TEXT UNDER STUDY:
The outcomes of the 2024 elections make it clear: state and local elections are more important than ever for climate.

2025 is a critical opportunity to continue momentum towards a fossil free future by supporting local electeds who will do the work no matter what Trump does to pander to Big Oil donors on the federal level.

We are getting ready to respond to Trump’s attacks on climate with widespread wins down the ballot. We’ll need your help to do so: donate today to elect climate leaders across the country.

This year we have our eyes on:

  • The nearly 100 cities holding mayoral and city council elections this year to help decide how large metro regions will use funds from the Inflation Reduction Act (Biden’s historic climate bill), transition to renewable energy, build public transit, and so much more. 
  • Port and utility regulators, including the Georgia Public Service Commission, Alaska’s rural electric cooperatives, and the Port of Seattle. These lesser known regulators make important decisions on how we transition to renewables and hold the fossil fuel industry accountable.

EXERCISE SET:
1/ Copy the stretch from "The outcomes of" through "across the country." from the passage on climate and local elections, word for word.
2/ According to the passage on climate and local elections, how many cities are holding mayoral and city council elections this year?

RECORDS:
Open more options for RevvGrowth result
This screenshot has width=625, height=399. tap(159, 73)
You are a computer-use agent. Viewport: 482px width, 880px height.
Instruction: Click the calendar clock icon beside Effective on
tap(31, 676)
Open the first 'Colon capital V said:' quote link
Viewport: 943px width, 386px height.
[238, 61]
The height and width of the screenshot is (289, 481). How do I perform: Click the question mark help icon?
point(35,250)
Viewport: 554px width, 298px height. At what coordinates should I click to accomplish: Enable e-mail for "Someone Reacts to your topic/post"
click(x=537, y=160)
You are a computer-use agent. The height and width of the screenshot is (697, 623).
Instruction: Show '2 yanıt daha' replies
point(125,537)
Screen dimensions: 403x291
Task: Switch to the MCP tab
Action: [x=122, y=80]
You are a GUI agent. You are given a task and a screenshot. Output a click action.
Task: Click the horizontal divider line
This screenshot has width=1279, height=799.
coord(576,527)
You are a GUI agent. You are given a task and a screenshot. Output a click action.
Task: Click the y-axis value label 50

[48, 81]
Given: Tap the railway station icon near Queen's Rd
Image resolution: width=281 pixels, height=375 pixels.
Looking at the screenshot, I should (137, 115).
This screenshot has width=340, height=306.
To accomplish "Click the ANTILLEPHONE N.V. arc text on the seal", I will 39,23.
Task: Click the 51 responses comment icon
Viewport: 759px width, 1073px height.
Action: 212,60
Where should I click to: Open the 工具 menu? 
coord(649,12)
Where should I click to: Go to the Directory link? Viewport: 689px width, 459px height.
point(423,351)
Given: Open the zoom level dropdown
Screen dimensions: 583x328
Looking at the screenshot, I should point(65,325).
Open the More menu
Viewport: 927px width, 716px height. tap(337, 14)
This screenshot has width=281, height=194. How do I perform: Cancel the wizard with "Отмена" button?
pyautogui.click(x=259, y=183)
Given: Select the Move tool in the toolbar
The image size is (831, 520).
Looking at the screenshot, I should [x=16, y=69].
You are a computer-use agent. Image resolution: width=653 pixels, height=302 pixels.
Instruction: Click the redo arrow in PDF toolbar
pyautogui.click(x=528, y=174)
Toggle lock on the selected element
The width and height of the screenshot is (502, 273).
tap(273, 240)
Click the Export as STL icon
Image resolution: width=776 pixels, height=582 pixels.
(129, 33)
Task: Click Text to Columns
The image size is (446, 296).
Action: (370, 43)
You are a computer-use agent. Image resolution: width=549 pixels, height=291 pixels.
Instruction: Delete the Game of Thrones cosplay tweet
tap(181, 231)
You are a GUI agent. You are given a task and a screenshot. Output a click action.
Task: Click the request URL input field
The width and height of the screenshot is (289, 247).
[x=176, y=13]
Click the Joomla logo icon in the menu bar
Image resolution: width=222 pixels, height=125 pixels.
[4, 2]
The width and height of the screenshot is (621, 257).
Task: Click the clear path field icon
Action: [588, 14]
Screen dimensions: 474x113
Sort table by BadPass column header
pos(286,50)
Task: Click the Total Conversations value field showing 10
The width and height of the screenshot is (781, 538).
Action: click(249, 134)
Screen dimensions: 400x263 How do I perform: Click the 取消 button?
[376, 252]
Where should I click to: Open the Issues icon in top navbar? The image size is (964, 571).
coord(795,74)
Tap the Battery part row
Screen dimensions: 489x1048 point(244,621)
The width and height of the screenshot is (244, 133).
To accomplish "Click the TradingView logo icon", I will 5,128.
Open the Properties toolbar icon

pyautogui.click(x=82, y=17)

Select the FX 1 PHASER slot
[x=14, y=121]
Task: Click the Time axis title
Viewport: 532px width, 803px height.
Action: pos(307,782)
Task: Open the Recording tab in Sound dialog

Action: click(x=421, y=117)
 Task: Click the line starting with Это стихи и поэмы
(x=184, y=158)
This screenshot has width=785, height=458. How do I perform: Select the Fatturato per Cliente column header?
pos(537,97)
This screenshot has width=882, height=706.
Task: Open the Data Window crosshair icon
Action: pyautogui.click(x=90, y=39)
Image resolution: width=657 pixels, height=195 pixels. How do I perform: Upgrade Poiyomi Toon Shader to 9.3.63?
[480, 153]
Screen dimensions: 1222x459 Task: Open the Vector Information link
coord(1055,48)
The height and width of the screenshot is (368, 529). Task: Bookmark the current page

ANSWERS TO THE TASKS:
1/
The outcomes of the 2024 elections make it clear: state and local elections are more important than ever for climate.

2025 is a critical opportunity to continue momentum towards a fossil free future by supporting local electeds who will do the work no matter what Trump does to pander to Big Oil donors on the federal level.

We are getting ready to respond to Trump’s attacks on climate with widespread wins down the ballot. We’ll need your help to do so: donate today to elect climate leaders across the country.

2/ Nearly 100 cities.